The military is preparing to discharge another decorated service member because he is gay. Air Force Lt. Col. Victor Fehrenbach faces discharge after a civilian disclosed his sexual identity to military personnel. Although Fehrenbach did not "tell" the military about his sexuality, he could still lose his job and benefits that attach to it, including a pension and health care.
Is Obama Serving "Hot Air" on This Issue?
President Obama says that he opposes the military's anti-gay policy, and during his campaign he promised to seek the repeal of Don't Ask, Don't Tell. Obama, however, has not moved on this or many other promises he made regarding GLBT rights.
Although politics involves compromises and strategies, President Obama has consistently compromised or remained silent on GLBT issues. During his presidential campaign Obama opposed the Defense of Marriage Act (along with DADT), which he described as unfair. Earlier this year, however, the Department of Justice filed a controversial brief that defends the legitimacy of the statute. The brief makes the specious claim that Congress enacted DOMA to save money, rather than discriminate against same-sex married couples.
After GLBT activists condemned the brief, Obama scheduled a White House meeting with many of them. The event coincided with the anniversary of New York City's Stonewall Riots, a significant historical milestone in the development of GLBT social movements. During the White House event, Obama defended his position on GLBT rights, and he stated that he was "already working with the Pentagon and members of the House and the Senate on how we'll go about ending this policy, which will require an act of Congress."
Even though Obama has stated that he is "working with" members of Congress to repeal DADT, the extent of his efforts remains unclear. Recently, Representative Alcee Hastings of Florida suggested that Obama is saying much more than he is doing regarding the repeal of DADT.

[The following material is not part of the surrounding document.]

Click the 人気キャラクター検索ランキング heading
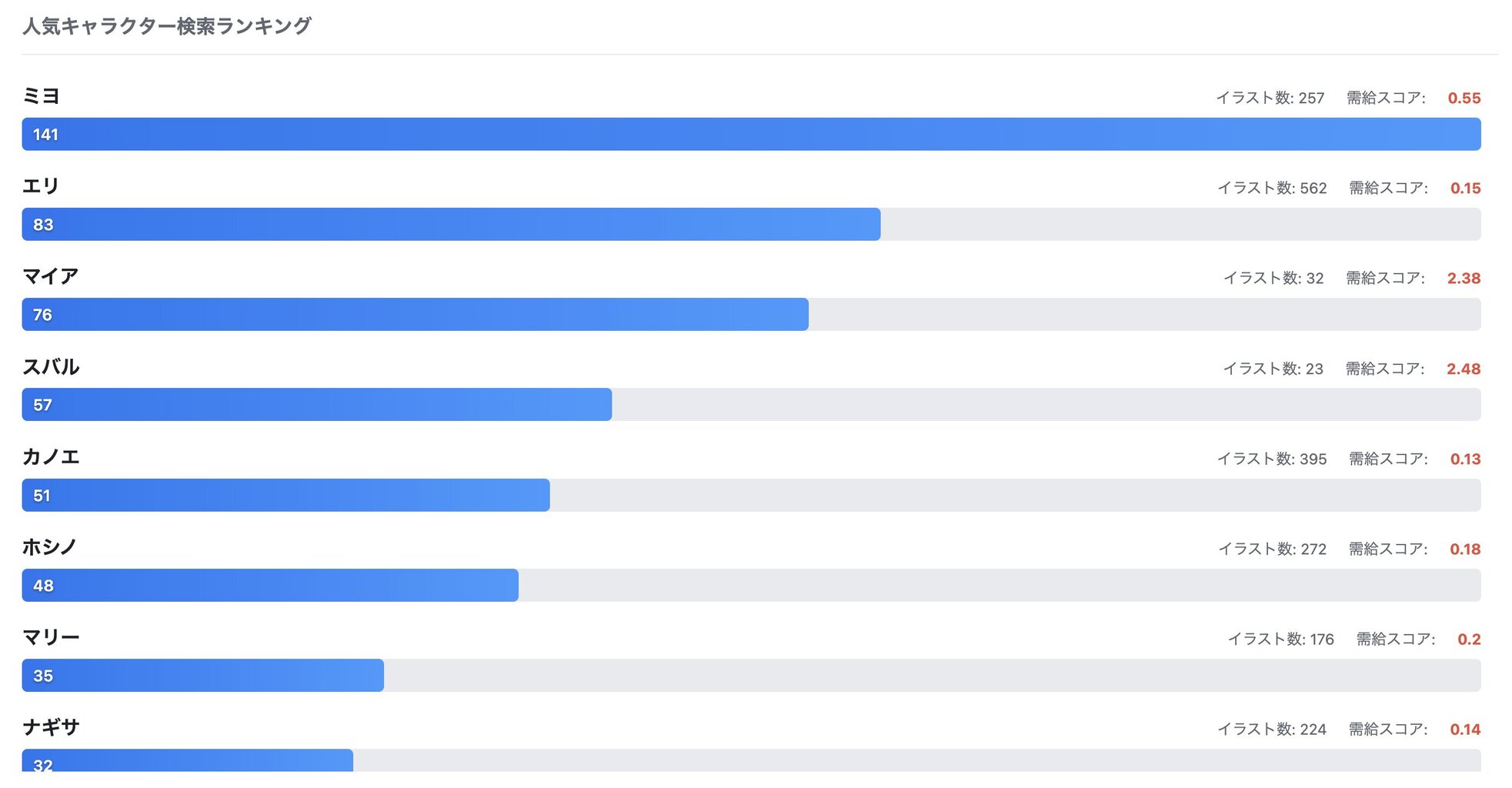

In a formal statement posted on his website, Hastings said that as a result of pressure from members of Congress and from the White House, he withdrew a proposed amendment to a defense funding bill that would have banned the use of money to "investigate or discharge" military personnel who reveal their sexual orientation.
Hastings also says that in late June, he and 76 other members of Congress sent Obama a letter requesting that he work with them to repeal DADT; according to Hastings, Obama never responded to the letter.
Fehrenbach, who faces discharge from the Air Force, attended the June meeting that Obama hosted for advocates of GLBT rights. Fehrenbach met Obama and told him that he faced dismissal. Obama promised that "we are going to get this done." After the meeting, Secretary of Defense Robert Gates said that the Obama administration was trying to make DADT more "humane," including possibly declining to discharge individuals who, like Fehrenbach, are "outed by a third party." Today, however, Fehrenbach remains subject to dismissal.
Final Thoughts: The Power of Politics
I completely accept the proposition that any changes in this area must result from strategies that might include compromise and patience. I also believe that Hastings, who represents a very liberal district in which many GLBT individuals reside, was engaging in generous amount of political grandstanding for his constituents when he proposed the measure to defund the enforcement of DADT.
Nevertheless, I do not share the opinion of writer Jackson Williams, who, in an article published by the tirelessly pro-Obama Huffington Post, contends that Hastings was "foolish" for raising the issue of DADT while Obama is struggling to pass health care. The number of excuses that Obama and his supporters have offered to justify his tepid approach to GLBT rights is increasing. The economy, the wars, inaction by Congress, and now health care all render GLBT rights trivial and complicated. Whatever happened to multi-tasking?
The wars will not end in the foreseeable future, and the economy will remain in a precarious state for some time -- according to Obama himself. Furthermore, the passage of health care reform will not retire the issue because any changes will require implementation.
Furthermore, the excuses that Obama and his supporters offer to justify inaction on GLBT rights conflict with many of the best reasons for ending anti-gay discrimination, including arguments that Obama accepted in the past. For example, Obama and his supporters contend that the wars and national security require a delay in the repeal of DADT. Obama, however, previously argued that repealing DADT is important for national security because the policy deprives the armed forces of talented individuals. Obama and his supporters also argue that repealing DADT cannot occur until the government stabilizes the economy. Enforcing the policy, however, deprives people of jobs, and during a time of high unemployment, this is extremely problematic. Persons who condemn Hastings for pressing the matter during health care debates conveniently neglect to mention that the enforcement of DADT causes many service members to lose health benefits.
More importantly, as I have previously argued on Dissenting Justice (and elsewhere), social movements must push politicians to take positions. This "pushing" includes strategies like the one Hastings recently employed. Hastings has now taken a hard stance on the issue, and he has formally "called out" Obama for taking a conservative line. As a result of this exchange, the stakes will be higher for Obama in the future. If he continues to dance around GLBT issues, then the level of disappointment among his liberal base will continue to rise, which will undermine his reputation as a trustworthy advocate. Eventually, Obama must deliver something tangible to his liberal base -- just as Hastings has done. Placing pressure upon moderate politicians like Obama, who claim to support GLBT issues, likely represents the only viable path to real change.